──────── Record excerpts ────────

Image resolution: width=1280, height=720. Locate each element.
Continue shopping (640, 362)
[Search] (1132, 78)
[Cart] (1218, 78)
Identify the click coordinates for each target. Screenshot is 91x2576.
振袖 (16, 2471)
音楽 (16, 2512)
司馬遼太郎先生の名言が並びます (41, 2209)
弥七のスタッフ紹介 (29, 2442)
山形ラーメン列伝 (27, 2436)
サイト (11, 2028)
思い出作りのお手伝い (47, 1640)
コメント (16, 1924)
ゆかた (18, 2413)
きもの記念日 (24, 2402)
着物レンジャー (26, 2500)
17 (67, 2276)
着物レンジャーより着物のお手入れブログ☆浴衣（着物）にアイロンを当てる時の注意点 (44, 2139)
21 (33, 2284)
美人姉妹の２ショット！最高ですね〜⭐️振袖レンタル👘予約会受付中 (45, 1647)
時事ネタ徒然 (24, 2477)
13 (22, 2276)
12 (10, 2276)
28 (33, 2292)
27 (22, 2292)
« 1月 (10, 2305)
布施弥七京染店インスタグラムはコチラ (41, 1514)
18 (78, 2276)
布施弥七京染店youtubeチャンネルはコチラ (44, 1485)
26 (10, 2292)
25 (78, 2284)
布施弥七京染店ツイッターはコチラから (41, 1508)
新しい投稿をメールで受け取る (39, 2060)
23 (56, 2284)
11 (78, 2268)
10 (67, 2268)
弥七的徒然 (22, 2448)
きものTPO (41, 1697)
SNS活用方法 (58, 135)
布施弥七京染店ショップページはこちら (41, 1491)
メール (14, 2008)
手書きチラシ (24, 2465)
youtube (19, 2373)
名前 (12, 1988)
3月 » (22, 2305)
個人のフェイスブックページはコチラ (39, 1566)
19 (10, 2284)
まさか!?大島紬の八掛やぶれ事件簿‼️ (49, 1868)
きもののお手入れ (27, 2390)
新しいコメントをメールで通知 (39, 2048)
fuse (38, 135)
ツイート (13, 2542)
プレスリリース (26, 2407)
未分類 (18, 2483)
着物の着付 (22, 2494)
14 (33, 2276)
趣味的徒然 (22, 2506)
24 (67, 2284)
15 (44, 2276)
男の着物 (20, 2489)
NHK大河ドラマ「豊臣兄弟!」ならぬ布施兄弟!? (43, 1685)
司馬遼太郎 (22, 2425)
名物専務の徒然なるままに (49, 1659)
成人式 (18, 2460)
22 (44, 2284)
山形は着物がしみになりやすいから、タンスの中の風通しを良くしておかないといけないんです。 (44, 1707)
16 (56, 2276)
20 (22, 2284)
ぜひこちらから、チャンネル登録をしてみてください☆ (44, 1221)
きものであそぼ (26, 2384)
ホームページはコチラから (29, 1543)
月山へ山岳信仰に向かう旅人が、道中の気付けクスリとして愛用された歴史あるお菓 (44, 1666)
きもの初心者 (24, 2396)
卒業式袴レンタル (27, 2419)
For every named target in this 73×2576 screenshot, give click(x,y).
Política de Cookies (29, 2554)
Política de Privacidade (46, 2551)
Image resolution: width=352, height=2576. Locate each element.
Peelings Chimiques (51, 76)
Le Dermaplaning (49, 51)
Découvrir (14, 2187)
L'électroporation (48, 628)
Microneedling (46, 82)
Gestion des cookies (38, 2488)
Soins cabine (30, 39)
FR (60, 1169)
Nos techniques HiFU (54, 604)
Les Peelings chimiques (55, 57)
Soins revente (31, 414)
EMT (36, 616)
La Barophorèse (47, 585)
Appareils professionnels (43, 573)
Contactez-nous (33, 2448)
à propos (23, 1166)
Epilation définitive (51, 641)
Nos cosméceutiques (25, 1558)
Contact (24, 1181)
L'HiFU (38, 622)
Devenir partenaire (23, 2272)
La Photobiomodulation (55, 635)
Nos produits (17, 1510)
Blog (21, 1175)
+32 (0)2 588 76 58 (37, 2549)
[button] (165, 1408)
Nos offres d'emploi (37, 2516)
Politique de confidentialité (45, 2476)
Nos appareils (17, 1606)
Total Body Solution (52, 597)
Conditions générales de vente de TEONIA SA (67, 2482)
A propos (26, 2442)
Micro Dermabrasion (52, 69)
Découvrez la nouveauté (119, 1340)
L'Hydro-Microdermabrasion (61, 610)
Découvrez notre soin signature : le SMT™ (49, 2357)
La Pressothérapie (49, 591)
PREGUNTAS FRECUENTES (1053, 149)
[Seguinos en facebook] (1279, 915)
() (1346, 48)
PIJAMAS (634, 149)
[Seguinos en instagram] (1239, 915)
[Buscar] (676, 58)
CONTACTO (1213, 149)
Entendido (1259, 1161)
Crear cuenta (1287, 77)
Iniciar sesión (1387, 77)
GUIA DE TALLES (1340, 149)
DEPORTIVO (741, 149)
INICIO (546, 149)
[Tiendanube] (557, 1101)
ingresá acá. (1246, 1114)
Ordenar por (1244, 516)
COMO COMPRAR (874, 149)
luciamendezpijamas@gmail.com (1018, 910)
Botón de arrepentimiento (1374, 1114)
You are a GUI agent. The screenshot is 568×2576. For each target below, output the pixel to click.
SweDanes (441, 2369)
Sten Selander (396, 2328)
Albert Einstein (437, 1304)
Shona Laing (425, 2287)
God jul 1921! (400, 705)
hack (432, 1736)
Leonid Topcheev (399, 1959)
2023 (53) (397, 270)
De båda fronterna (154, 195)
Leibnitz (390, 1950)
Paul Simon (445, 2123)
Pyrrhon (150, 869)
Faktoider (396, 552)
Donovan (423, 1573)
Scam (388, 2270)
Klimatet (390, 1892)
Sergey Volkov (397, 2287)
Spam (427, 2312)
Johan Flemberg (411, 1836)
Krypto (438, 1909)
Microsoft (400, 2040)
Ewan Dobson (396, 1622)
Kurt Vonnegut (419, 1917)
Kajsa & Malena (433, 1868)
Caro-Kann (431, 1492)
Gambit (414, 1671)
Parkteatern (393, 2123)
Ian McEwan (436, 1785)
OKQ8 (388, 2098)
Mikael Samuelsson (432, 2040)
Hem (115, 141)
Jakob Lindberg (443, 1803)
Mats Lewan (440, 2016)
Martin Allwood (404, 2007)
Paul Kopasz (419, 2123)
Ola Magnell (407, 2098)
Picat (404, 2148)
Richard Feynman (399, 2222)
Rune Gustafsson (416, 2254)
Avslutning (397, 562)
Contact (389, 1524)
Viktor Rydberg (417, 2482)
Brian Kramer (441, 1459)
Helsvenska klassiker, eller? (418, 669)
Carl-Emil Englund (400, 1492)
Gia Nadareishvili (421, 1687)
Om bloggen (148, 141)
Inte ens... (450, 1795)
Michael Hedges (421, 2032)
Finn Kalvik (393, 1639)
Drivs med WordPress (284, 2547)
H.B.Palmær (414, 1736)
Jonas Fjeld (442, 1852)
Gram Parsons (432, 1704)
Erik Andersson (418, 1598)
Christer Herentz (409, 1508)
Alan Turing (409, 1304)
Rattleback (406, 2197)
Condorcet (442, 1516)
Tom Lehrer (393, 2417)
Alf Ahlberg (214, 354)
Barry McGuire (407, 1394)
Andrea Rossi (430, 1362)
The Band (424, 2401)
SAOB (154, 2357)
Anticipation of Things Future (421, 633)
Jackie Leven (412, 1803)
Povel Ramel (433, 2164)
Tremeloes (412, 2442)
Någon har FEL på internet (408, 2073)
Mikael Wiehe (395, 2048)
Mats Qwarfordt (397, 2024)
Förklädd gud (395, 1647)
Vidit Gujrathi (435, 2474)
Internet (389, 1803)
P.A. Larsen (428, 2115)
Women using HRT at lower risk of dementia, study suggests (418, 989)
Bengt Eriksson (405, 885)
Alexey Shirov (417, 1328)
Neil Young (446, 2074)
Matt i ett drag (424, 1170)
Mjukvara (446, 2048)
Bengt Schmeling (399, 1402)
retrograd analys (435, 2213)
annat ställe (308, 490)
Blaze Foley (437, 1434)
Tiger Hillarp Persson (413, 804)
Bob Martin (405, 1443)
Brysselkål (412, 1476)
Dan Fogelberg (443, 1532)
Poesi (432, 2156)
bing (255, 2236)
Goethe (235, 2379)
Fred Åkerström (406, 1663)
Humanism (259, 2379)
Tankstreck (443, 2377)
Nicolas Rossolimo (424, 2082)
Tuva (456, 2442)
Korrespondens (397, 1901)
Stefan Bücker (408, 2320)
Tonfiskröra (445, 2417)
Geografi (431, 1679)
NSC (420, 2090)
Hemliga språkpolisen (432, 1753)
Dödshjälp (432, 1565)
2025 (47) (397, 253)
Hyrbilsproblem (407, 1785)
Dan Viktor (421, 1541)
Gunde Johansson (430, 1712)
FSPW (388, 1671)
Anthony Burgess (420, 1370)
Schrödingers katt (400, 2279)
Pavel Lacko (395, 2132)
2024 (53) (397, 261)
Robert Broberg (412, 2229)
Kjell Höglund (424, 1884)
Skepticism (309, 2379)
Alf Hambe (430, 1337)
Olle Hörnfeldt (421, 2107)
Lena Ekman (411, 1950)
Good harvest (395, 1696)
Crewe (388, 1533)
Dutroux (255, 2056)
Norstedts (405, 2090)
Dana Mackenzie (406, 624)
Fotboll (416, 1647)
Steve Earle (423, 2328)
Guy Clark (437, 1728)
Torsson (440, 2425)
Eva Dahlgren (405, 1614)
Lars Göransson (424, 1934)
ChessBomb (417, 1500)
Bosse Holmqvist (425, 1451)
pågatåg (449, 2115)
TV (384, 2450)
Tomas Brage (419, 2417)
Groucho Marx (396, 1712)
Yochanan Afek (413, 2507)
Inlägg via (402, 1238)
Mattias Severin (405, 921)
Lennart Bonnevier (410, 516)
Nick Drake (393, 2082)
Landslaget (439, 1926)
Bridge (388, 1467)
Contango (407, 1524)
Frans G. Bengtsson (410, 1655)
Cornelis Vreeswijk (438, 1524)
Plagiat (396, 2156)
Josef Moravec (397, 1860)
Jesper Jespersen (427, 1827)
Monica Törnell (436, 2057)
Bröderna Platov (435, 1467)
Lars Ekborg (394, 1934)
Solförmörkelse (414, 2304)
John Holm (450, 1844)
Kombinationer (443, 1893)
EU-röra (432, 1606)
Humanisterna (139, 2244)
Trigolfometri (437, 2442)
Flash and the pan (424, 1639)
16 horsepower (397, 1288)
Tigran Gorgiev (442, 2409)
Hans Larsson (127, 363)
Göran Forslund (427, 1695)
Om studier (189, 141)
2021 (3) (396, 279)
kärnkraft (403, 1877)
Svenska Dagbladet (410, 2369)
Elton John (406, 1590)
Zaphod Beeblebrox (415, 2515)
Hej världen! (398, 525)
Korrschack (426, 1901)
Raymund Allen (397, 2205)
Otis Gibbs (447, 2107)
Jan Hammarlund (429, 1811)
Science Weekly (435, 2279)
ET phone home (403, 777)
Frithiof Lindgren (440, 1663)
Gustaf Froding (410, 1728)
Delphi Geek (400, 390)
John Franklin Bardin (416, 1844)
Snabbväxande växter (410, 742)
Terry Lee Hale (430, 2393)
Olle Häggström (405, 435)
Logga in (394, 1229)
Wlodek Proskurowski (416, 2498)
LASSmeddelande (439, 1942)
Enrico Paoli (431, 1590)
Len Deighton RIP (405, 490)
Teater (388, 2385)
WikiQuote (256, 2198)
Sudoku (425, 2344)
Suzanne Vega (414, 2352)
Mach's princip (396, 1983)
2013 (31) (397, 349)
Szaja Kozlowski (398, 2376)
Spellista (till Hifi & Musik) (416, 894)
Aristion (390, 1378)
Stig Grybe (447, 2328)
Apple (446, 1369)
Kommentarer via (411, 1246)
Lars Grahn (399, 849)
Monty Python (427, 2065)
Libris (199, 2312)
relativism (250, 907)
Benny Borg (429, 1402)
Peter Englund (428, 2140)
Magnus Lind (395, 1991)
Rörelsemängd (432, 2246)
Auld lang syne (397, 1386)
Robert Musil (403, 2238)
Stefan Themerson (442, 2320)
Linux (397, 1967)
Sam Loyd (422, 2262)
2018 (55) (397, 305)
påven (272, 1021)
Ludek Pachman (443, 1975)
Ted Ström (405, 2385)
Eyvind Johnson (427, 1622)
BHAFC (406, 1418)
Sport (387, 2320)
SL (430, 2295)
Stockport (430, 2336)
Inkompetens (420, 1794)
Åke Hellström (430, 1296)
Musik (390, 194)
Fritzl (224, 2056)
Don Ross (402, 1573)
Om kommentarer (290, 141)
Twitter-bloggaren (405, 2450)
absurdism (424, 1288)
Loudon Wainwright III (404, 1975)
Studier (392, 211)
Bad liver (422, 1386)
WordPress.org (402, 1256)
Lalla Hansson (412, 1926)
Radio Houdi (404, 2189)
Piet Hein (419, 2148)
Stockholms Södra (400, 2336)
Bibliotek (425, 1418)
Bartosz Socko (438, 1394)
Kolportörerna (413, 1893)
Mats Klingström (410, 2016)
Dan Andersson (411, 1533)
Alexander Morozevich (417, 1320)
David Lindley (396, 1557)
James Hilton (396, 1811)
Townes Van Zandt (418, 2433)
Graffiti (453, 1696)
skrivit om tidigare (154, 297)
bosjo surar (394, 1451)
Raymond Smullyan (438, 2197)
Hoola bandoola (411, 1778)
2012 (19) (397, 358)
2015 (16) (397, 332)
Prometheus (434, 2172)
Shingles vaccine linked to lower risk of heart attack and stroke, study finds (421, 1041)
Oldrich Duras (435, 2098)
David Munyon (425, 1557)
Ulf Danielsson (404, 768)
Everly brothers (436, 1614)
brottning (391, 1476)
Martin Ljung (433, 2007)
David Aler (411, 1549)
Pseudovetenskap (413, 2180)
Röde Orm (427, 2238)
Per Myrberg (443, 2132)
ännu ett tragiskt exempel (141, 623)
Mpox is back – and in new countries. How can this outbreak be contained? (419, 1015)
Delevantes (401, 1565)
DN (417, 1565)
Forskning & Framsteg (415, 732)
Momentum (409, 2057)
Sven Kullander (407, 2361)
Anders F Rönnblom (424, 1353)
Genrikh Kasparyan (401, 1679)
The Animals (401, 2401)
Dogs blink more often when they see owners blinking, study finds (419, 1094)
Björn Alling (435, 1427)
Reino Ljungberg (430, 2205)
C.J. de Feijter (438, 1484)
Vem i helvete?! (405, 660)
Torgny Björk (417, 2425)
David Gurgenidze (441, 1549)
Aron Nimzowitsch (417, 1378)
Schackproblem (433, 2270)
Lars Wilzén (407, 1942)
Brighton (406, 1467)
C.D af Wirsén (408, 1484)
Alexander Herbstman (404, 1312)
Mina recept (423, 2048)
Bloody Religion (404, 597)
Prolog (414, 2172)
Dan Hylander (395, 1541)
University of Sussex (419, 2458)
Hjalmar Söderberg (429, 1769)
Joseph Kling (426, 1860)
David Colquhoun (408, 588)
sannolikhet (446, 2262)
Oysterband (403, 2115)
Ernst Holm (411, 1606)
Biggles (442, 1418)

────────

▶ **Exercise prompt**:
Print the lines above from the one with "WordPress.org (402, 1256)" through the one with "Townes Van Zandt (418, 2433)", both included, exactly as written and nothing more.

▶ **Task result**:
WordPress.org (402, 1256)
Lalla Hansson (412, 1926)
Radio Houdi (404, 2189)
Piet Hein (419, 2148)
Stockholms Södra (400, 2336)
Bibliotek (425, 1418)
Bartosz Socko (438, 1394)
Kolportörerna (413, 1893)
Mats Klingström (410, 2016)
Dan Andersson (411, 1533)
Alexander Morozevich (417, 1320)
David Lindley (396, 1557)
James Hilton (396, 1811)
Townes Van Zandt (418, 2433)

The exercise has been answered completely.